:: Set problem ::
Copy the records word for word, from the first line through the line containing "Action: coord(273,34)", including that line.

:: Records ::
★ ★ ★ ★ ★

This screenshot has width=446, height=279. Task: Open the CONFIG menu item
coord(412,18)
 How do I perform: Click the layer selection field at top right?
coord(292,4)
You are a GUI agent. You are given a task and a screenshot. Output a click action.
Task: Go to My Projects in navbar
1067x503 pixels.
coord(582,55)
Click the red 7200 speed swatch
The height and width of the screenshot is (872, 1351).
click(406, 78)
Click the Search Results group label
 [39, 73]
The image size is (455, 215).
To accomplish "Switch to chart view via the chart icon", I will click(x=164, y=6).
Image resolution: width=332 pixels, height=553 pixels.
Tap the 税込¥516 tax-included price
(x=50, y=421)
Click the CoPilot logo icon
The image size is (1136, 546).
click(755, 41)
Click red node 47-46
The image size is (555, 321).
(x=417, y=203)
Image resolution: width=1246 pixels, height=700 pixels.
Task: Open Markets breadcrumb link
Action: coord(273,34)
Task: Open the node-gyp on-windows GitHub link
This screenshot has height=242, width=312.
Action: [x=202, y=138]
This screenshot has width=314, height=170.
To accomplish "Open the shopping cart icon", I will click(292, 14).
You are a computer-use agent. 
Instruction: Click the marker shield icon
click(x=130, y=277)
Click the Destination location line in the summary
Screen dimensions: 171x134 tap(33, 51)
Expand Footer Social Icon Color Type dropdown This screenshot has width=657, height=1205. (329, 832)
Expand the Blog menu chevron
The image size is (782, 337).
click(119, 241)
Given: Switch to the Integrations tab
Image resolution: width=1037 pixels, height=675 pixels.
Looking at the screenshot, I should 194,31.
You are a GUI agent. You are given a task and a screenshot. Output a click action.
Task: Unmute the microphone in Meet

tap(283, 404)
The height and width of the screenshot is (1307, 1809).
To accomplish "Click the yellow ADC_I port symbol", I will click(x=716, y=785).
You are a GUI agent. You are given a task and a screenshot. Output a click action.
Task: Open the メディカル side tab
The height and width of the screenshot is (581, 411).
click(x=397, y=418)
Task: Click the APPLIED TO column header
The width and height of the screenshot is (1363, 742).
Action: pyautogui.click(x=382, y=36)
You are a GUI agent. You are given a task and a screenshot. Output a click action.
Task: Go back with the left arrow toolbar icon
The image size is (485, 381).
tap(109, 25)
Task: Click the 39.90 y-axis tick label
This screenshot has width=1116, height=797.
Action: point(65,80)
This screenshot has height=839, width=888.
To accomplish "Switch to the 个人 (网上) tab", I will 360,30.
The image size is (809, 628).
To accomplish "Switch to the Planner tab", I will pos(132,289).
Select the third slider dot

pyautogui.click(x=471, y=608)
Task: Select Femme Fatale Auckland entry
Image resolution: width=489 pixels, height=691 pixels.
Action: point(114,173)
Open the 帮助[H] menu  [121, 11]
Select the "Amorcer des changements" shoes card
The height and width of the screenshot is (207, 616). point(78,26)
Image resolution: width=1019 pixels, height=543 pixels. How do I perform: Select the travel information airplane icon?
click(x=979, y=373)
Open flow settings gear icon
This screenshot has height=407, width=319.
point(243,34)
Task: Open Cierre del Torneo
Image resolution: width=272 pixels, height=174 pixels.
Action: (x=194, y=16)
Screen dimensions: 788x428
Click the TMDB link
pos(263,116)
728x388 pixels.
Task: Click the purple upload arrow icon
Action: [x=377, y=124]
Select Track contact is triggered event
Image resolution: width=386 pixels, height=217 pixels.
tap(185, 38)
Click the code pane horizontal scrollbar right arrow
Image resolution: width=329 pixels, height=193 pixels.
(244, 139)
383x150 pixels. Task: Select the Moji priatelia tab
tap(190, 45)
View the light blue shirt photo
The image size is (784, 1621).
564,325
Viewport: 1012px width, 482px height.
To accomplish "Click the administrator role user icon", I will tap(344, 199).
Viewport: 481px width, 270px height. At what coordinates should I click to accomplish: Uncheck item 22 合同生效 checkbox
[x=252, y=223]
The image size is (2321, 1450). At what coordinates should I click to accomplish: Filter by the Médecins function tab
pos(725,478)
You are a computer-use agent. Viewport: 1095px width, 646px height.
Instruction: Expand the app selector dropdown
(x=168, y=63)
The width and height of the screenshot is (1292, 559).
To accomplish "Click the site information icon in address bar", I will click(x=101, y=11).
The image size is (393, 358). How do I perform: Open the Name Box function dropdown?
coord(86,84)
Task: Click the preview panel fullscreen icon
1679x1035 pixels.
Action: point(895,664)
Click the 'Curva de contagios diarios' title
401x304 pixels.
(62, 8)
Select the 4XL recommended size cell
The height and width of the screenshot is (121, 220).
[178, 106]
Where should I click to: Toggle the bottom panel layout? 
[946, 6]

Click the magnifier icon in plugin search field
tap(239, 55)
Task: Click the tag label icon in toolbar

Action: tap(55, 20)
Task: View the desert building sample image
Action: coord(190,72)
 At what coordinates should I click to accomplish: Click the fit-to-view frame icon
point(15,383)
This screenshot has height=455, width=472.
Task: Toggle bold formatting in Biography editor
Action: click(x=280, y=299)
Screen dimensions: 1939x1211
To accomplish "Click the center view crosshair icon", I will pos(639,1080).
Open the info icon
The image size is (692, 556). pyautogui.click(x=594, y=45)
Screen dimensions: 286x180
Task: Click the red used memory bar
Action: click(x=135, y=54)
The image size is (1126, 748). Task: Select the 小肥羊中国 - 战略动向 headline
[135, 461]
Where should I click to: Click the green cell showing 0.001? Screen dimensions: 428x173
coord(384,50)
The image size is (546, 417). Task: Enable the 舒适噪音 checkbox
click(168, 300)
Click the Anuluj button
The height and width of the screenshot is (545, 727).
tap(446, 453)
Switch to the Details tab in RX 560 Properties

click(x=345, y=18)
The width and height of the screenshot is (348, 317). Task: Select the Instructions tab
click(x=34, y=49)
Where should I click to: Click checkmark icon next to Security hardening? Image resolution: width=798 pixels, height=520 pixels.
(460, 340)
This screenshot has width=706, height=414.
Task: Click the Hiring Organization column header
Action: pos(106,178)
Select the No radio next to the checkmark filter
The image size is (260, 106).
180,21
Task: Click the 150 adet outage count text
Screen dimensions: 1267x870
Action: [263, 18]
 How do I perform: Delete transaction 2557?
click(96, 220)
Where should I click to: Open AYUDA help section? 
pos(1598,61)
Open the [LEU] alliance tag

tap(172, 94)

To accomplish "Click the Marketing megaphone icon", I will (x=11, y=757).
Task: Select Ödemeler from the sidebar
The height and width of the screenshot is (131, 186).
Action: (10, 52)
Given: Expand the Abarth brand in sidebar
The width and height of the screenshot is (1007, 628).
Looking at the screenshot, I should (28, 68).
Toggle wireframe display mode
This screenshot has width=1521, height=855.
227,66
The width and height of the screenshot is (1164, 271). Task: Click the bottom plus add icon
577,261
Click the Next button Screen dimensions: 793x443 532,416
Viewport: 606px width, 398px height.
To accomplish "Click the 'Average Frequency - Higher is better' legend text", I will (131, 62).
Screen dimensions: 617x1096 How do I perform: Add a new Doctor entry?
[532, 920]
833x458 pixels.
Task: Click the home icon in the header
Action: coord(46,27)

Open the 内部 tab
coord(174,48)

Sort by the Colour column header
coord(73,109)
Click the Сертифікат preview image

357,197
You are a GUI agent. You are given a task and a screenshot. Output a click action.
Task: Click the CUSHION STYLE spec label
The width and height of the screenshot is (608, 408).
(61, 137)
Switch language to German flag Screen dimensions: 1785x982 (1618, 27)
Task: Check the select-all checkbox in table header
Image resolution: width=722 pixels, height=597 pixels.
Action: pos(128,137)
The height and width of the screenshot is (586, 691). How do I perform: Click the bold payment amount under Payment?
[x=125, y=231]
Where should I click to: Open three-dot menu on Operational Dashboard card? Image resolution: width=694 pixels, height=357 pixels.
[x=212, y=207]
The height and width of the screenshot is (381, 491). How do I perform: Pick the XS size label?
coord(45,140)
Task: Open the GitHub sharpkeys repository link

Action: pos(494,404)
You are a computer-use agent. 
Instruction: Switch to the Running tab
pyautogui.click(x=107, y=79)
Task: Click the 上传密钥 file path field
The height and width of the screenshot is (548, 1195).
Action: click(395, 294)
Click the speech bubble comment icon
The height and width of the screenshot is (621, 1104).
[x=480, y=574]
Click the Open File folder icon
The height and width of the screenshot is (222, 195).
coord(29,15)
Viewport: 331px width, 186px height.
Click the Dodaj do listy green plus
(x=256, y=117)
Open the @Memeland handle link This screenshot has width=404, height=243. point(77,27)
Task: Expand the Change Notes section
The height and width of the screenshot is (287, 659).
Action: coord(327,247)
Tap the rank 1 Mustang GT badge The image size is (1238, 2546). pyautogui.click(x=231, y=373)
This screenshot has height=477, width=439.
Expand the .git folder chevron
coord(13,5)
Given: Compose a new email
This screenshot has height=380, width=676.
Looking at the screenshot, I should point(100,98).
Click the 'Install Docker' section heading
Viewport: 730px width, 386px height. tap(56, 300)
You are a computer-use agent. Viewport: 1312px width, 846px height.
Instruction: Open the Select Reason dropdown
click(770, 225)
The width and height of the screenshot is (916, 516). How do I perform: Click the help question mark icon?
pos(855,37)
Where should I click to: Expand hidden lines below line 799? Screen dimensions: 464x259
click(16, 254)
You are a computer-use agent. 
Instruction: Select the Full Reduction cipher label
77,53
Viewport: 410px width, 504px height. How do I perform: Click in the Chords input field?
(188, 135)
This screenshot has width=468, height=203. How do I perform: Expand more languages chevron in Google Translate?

★ ★ ★ ★ ★

:: Completed exercise ::
This screenshot has width=446, height=279. Task: Open the CONFIG menu item
coord(412,18)
 How do I perform: Click the layer selection field at top right?
coord(292,4)
You are a GUI agent. You are given a task and a screenshot. Output a click action.
Task: Go to My Projects in navbar
1067x503 pixels.
coord(582,55)
Click the red 7200 speed swatch
The height and width of the screenshot is (872, 1351).
click(406, 78)
Click the Search Results group label
 [39, 73]
The image size is (455, 215).
To accomplish "Switch to chart view via the chart icon", I will click(x=164, y=6).
Image resolution: width=332 pixels, height=553 pixels.
Tap the 税込¥516 tax-included price
(x=50, y=421)
Click the CoPilot logo icon
The image size is (1136, 546).
click(755, 41)
Click red node 47-46
The image size is (555, 321).
(x=417, y=203)
Image resolution: width=1246 pixels, height=700 pixels.
Task: Open Markets breadcrumb link
Action: coord(273,34)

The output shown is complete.